On International Women’s Day this past Thursday, people across the world focused on the need for greater progress, capitalizing upon popular movements such as #MeToo, #TimesUp and #PressforProgress which serve as powerful forces that drive global activism in pursuit of women’s equality. In the Berkshires, communities have come together to promote gender rights and support the advancement of women in a number of social sectors, including health and politics.
On Jan. 29, The Brien Center in Pittsfield, Mass., in partnership with Berkshire Health Systems, unveiled a recovery shelter specifically for women. With the ongoing opioid crisis in the Berkshires, the new Keenan House hopes to overcome the historic lack of aid in the region.
The House will serve women recovering from addiction during the early stages of rehabilitation and will also offer services for pregnant and postpartum women. The House also hopes to create a caring community by organizing group discussions about relapse prevention in which women are encouraged to support and heal together.

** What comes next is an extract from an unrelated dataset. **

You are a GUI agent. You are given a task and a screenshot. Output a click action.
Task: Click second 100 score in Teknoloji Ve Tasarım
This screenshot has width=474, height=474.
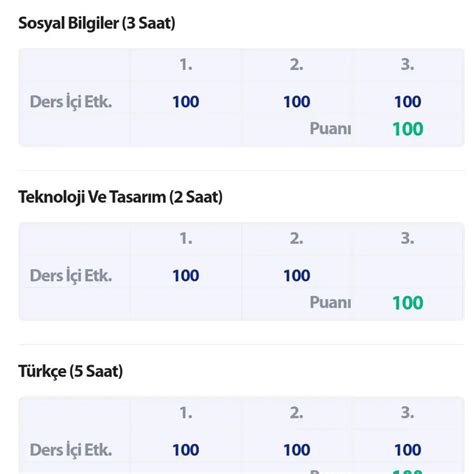[297, 276]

On a larger scale, Indivisible Pittsfield, an organization that embraces diversity, justice and equality while combating racism, misogyny and homophobia, was inspired by the Women’s March to build on a progressive movement in the Berkshires. On Jan. 20, as millions of people marched in the 2018 Women’s March, Indivisible Pittsfield held a forum on improving economic equity, health care and education as well as ensuring safe and welcoming environments for all community members. The discussion not only promoted support for the underrepresented, but also encouraged community members to take a stand for equality and justice.
The “Vote For Susan” project, along with the Adams Suffrage Centennial Celebration Committee, hopes to encourage voter participation in Adams as part of the anniversary of the 19th amendment. In addition, the year 2020 is the bicentennial of the birth of Susan B. Anthony, an Adams native who dedicated her life to advocating for women’s rights. The project has created promotional buttons and ribbons to remind residents to register to vote by April 17 and, if they are interested in running for office, to return papers by March 19. The buttons and ribbons are yellow, white and purple, the official colors of the women’s suffrage movement in America during the 19th and early 20th centuries.
Recent events have also forced the Berkshire community to reaffirm its commitment to trans rights. Earlier this year, on Jan. 5, Miss Trans America founder Christa Leigh Steele-Knudslien was found dead in her home in North Adams, Mass. Her husband of less than a year was charged in her murder, and he ultimately pled guilty.
Steele-Knudslien had advocated for her community by working with groups to found local and national transgender beauty pageants. Her tragic death has sparked conversation around topics of isolation, rejection, poverty, addiction, police harassment, lack of health care and marginalization that plague the LGBTQ community. This is especially true for women of color; transgender women of color, for example, are at greater risk for abuse, depression and suicide. Because Steele-Knudslien was the first transgender person to be murdered in the U.S. in 2018, trans rights activists have worried that 2018 will hold even more violence against
In light of all of these recent events, the Berkshire community has taken necessary actions to continue promoting and advocating for the rights of all women-identifying people.